| WHAT TO WORK ON |
Nothing but the lines from the one that contains "Task: Expand the user account menu chevron" to the end of the records should be printed, both ends included, exactly as given.

| DATA RECORDS |
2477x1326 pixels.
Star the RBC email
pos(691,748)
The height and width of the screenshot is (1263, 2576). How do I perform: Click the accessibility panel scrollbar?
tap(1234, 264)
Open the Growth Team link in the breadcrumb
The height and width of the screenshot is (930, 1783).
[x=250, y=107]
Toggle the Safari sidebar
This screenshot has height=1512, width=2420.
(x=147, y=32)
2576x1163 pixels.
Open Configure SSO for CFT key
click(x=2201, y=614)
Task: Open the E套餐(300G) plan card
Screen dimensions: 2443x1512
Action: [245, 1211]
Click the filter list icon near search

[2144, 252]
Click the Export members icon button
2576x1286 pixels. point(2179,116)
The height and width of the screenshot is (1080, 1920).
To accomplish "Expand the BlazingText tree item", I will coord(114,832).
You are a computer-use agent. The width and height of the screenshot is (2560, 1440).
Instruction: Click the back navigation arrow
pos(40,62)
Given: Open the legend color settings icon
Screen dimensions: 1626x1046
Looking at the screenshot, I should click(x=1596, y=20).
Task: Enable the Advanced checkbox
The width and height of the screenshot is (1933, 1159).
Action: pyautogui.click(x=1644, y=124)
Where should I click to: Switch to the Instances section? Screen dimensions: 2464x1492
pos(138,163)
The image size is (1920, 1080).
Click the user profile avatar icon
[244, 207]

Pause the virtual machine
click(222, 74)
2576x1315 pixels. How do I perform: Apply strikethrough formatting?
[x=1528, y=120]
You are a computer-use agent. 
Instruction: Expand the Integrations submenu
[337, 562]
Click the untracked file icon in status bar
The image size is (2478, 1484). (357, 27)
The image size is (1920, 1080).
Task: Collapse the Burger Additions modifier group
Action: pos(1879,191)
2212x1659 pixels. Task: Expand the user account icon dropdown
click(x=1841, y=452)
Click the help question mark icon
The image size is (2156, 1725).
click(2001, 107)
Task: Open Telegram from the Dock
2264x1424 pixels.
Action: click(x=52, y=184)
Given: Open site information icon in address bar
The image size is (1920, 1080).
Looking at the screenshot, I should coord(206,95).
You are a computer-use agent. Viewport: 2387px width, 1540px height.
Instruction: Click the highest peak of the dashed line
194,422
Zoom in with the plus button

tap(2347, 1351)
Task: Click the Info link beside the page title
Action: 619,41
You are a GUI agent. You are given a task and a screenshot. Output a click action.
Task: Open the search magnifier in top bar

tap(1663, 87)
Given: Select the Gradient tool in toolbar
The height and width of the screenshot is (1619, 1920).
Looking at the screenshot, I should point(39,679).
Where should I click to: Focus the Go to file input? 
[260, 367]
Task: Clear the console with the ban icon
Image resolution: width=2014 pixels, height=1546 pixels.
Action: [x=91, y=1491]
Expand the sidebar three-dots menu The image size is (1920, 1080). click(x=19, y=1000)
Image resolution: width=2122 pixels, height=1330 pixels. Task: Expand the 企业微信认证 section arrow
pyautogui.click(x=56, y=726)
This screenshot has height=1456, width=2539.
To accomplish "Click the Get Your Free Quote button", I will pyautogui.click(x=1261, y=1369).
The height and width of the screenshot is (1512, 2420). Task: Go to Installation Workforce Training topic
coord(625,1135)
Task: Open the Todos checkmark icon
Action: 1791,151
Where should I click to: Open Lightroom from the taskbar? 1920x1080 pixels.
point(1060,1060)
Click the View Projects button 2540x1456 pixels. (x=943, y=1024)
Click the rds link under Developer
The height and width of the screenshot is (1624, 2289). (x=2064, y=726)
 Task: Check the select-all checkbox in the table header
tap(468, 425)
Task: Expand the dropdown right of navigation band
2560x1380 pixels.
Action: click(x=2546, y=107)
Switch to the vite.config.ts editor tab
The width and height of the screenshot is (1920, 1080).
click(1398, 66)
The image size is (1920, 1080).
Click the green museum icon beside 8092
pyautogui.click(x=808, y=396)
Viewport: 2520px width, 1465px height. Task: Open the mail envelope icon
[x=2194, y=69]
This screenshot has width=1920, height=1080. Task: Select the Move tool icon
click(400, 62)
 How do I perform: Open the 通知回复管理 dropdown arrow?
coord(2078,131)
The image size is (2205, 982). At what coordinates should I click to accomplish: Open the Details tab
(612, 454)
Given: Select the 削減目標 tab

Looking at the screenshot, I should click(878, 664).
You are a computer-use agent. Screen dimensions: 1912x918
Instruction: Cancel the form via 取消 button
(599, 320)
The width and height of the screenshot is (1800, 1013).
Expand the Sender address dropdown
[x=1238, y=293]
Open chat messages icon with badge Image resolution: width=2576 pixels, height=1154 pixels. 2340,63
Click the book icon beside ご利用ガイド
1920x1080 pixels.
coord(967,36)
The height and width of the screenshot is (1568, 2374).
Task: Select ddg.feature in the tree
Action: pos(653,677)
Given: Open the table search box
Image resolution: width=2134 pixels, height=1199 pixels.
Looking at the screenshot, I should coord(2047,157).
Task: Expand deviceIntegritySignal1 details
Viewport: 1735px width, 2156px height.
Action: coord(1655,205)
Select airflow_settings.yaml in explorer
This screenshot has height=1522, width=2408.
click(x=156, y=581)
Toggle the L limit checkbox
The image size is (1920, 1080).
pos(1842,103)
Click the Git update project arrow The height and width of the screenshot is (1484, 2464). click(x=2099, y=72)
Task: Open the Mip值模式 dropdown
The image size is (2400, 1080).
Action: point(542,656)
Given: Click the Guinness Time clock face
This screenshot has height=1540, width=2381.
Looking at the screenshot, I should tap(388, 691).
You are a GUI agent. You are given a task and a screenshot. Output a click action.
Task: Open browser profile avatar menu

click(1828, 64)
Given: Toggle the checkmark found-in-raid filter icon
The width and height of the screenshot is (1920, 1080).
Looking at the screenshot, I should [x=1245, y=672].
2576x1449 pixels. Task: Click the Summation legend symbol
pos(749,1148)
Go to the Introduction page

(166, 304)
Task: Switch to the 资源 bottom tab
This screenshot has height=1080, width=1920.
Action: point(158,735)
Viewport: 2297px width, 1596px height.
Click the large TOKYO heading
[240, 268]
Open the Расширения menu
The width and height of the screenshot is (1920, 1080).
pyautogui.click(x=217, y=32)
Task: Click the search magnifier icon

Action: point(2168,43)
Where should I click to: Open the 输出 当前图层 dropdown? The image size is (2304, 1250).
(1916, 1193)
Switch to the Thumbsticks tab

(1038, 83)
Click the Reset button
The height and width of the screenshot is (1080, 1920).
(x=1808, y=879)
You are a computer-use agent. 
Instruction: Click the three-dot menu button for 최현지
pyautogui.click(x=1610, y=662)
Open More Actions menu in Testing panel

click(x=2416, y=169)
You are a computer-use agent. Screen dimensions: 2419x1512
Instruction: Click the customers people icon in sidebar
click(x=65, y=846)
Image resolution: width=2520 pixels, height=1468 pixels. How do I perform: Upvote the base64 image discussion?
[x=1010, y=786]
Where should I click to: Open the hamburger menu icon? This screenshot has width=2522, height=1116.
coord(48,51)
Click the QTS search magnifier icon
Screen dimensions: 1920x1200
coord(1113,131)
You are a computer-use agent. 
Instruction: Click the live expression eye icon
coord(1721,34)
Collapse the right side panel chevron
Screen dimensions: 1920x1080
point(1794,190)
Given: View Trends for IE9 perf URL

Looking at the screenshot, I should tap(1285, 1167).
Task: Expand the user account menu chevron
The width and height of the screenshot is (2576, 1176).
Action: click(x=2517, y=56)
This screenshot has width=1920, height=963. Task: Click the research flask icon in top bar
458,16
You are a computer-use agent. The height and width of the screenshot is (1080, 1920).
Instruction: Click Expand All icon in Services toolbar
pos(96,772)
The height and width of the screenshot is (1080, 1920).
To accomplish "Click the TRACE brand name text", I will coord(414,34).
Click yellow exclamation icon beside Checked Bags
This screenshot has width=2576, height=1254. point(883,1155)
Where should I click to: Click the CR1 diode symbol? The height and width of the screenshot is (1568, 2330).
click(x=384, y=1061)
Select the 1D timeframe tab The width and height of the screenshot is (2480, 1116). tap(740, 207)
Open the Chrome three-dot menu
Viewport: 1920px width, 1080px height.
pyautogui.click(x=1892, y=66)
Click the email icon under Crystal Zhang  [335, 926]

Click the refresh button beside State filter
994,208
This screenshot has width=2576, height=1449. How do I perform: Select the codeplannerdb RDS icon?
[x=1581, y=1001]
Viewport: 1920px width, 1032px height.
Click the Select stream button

| ANSWER TO THE PROBLEM |
Task: Expand the user account menu chevron
The width and height of the screenshot is (2576, 1176).
Action: click(x=2517, y=56)
This screenshot has width=1920, height=963. Task: Click the research flask icon in top bar
458,16
You are a computer-use agent. The height and width of the screenshot is (1080, 1920).
Instruction: Click Expand All icon in Services toolbar
pos(96,772)
The height and width of the screenshot is (1080, 1920).
To accomplish "Click the TRACE brand name text", I will coord(414,34).
Click yellow exclamation icon beside Checked Bags
This screenshot has width=2576, height=1254. point(883,1155)
Where should I click to: Click the CR1 diode symbol? The height and width of the screenshot is (1568, 2330).
click(x=384, y=1061)
Select the 1D timeframe tab The width and height of the screenshot is (2480, 1116). tap(740, 207)
Open the Chrome three-dot menu
Viewport: 1920px width, 1080px height.
pyautogui.click(x=1892, y=66)
Click the email icon under Crystal Zhang  [335, 926]

Click the refresh button beside State filter
994,208
This screenshot has width=2576, height=1449. How do I perform: Select the codeplannerdb RDS icon?
[x=1581, y=1001]
Viewport: 1920px width, 1032px height.
Click the Select stream button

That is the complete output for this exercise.